# INFORMATION PROVIDED start
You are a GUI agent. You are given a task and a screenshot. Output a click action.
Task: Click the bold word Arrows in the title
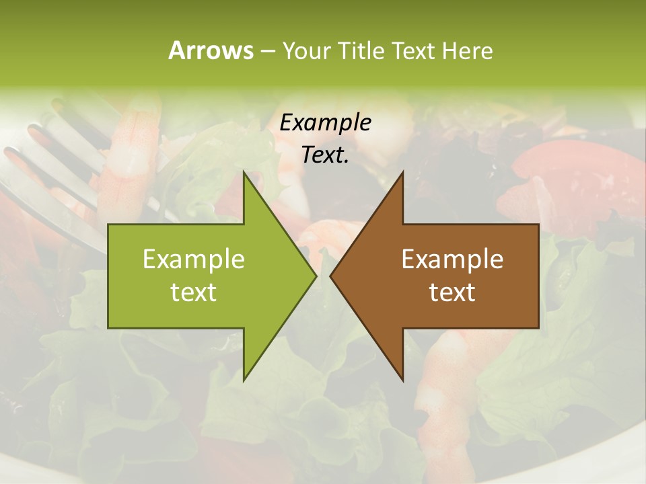point(211,50)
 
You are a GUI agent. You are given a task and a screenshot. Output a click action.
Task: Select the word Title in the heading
point(361,50)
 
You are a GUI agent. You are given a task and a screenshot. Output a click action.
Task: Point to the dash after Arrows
point(267,51)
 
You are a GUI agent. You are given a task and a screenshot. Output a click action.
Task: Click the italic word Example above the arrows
point(325,123)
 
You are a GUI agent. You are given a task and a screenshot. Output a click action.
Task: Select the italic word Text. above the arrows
point(325,155)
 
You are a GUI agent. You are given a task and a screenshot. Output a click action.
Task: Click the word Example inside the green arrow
point(194,259)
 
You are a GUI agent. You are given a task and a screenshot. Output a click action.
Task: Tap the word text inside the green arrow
point(194,292)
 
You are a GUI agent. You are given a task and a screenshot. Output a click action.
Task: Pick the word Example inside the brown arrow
point(452,259)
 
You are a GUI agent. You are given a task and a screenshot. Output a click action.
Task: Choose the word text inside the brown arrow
point(452,292)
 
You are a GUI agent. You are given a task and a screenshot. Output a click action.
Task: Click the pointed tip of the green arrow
point(316,276)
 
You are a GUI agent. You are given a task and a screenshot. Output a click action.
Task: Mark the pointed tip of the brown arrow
point(330,276)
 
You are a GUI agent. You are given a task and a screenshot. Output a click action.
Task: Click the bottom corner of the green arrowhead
point(244,380)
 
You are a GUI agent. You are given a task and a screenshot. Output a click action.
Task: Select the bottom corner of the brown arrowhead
point(402,380)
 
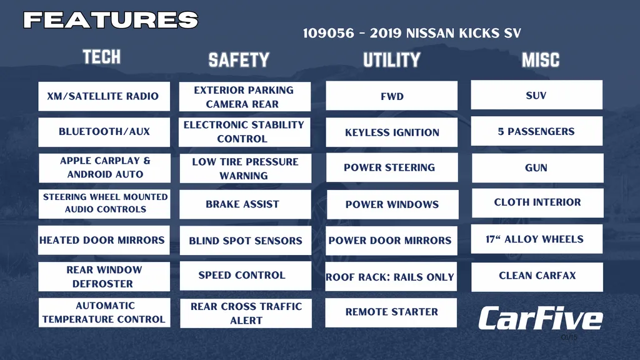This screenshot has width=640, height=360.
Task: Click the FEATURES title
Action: coord(111,20)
# INFORMATION PROVIDED end
__EXERCISE AIM__: Could you write out the rows again, from the start up to and including the line containing "point(325,123)", keeping every request? Scale each coordinate in the answers by 1.55, round it to a whole number with halves going up, and leave the pictures out.

__SOLUTION__:
You are a GUI agent. You are given a task and a screenshot. Output a click action.
Task: Click the bold word Arrows in the title
point(327,78)
 
You are a GUI agent. You are given a task and a screenshot. Output a click action.
Task: Select the word Title in the heading
point(560,78)
 
You are a GUI agent. You are given a task and a screenshot. Output a click action.
Task: Point to the dash after Arrows
point(414,79)
 
You are a GUI agent. You are given a task and a screenshot. Output a click action.
Task: Click the italic word Example above the arrows
point(504,191)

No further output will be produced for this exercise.